“Lozan Antlaşması’nın 100. Yılında Türkler ve Kürdler” başlıklı üç bölümlük yazıda ağırlıklı olarak bir özet şeklinde Sevr’den Lozan Antlaşmasına kadar uzanan süreç ve olaylar üzerinde durmuştuk. Aslında Birinci Dünya Savaşı’ndan Sevr’e kadar olan dönem de gözönünde bulundurulmadan, bu sürecin doğru okunmasında ve anlaşılmasında eksiklikler olabilir. Bu maksatla, okumakta olduğunuz ve gelecek haftaki yazıyı da bu süreci kısaca değerlendirmek üzere ayırdım.

Birinci Dünya Savaşı başlamadan önce, Afrika ve Balkanlar’daki birçok millet Osmanlı İmparatorluğu’ndan ayrılarak bağımsızlığını elde etmişti. Diğer etnik toplulukların birçoğu da I. Dünya Savaşı sürecinde ayrılıp kendi ulusal devletini kurmuştu. Birinci Dünya Savaşı arifesinde İstanbul’da faaliyet gösteren Kürd cemiyetleri seferberlik ilanı gerekçesiyle kapatılarak örgütsüz, siyasetsiz ve tavırsız bir durumda bırakılan Kürdler, dört yıllık savaş süresini maddi, manevi ve büyük insan kaynakları kaybıyla geçirdiler.

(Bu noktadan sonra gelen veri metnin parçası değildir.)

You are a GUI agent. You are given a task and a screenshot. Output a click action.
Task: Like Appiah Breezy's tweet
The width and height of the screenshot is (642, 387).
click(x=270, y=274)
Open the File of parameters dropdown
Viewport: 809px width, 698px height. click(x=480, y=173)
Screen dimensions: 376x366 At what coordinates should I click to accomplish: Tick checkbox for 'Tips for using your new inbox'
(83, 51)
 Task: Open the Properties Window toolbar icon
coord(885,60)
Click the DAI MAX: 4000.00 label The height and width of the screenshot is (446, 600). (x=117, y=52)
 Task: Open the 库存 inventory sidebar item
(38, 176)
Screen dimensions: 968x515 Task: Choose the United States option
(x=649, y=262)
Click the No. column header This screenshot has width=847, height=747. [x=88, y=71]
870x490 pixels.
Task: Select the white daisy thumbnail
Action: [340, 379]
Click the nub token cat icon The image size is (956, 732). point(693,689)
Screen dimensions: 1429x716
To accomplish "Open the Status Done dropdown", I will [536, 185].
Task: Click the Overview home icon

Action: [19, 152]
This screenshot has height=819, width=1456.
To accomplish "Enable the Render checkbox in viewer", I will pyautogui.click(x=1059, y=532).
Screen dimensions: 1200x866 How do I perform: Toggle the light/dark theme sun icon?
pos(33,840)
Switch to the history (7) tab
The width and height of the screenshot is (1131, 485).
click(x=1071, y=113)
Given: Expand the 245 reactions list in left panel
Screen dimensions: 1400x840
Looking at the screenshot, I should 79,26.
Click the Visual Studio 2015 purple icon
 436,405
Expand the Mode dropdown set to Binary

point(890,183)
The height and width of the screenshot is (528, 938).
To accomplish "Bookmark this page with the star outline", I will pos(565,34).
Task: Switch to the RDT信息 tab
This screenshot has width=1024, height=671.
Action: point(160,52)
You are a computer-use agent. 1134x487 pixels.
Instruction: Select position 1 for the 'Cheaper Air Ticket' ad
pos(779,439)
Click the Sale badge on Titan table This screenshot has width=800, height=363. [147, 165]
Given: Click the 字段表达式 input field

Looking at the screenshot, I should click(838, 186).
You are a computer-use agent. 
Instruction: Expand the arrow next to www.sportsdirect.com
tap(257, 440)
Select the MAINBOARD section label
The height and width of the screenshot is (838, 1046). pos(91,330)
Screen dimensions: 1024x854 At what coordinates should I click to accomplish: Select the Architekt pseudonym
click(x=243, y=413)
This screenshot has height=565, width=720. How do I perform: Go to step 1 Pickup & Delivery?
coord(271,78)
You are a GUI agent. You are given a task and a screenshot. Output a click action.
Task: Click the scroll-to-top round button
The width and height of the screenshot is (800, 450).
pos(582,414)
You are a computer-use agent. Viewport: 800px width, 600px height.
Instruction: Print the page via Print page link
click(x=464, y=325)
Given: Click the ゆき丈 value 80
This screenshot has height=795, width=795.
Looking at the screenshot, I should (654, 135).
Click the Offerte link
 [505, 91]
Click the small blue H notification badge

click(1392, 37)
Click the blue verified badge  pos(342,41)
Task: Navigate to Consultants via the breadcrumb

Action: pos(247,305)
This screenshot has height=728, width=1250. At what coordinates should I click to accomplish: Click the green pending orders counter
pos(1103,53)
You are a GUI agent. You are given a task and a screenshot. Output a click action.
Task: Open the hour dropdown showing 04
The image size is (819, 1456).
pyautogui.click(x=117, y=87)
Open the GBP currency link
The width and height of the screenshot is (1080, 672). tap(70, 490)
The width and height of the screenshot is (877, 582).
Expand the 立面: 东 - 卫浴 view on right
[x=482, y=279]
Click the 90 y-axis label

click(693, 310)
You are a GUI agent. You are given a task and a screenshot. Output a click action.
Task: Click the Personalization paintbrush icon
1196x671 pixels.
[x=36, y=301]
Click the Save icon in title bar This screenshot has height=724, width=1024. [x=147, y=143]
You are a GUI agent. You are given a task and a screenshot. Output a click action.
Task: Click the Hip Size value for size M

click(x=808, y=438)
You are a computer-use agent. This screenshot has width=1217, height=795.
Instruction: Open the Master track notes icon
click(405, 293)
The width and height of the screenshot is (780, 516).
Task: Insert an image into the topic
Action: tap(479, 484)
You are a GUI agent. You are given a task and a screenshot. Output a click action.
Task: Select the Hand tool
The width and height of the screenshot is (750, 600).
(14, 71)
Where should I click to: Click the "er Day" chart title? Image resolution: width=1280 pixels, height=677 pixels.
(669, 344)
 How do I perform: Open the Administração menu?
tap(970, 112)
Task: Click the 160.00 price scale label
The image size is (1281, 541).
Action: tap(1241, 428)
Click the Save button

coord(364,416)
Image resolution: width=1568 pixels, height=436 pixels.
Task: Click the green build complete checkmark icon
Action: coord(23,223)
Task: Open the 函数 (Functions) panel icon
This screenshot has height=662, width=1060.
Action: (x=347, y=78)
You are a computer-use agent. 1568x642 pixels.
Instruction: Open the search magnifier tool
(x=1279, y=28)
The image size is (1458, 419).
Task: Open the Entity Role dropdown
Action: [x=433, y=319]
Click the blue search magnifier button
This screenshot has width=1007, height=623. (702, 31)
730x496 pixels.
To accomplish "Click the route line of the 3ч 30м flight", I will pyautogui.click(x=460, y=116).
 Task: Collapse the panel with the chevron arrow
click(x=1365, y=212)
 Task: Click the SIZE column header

Değişik kaynakların belirtiğine göre Birinci Dünya Savaşı sürecinde, Ermeni tehcirine yakın bir derecede Kürd tehciri de yaşanır. Yaklaşık 600-700 bin Kürd yerinden edilerek Batı illerine göç ettirilir. Başta Süreyya Bedirhan olmak üzer dönemi inceleyen farklı kaynakların belirtiğine göre, Birinci Dünya Savaşı sürecinde, Ermeni tehcirine yakın bir derecede Kürd tehciri de yaşanmış. Yaklaşık 600-700 bin Kürd yerinden-yurdundan edilerek Batı illerine göç ettirilmiş ve bu Kürd sürgünlerinin büyük bir bölümü yolda açlıktan, soğuktan, hastalıktan oldü; hatırı sayılır bir bölümü de askerlerin, jandarmaların ve çetelerinin saldırıları sonucunda yaşamını yitirdi.[1]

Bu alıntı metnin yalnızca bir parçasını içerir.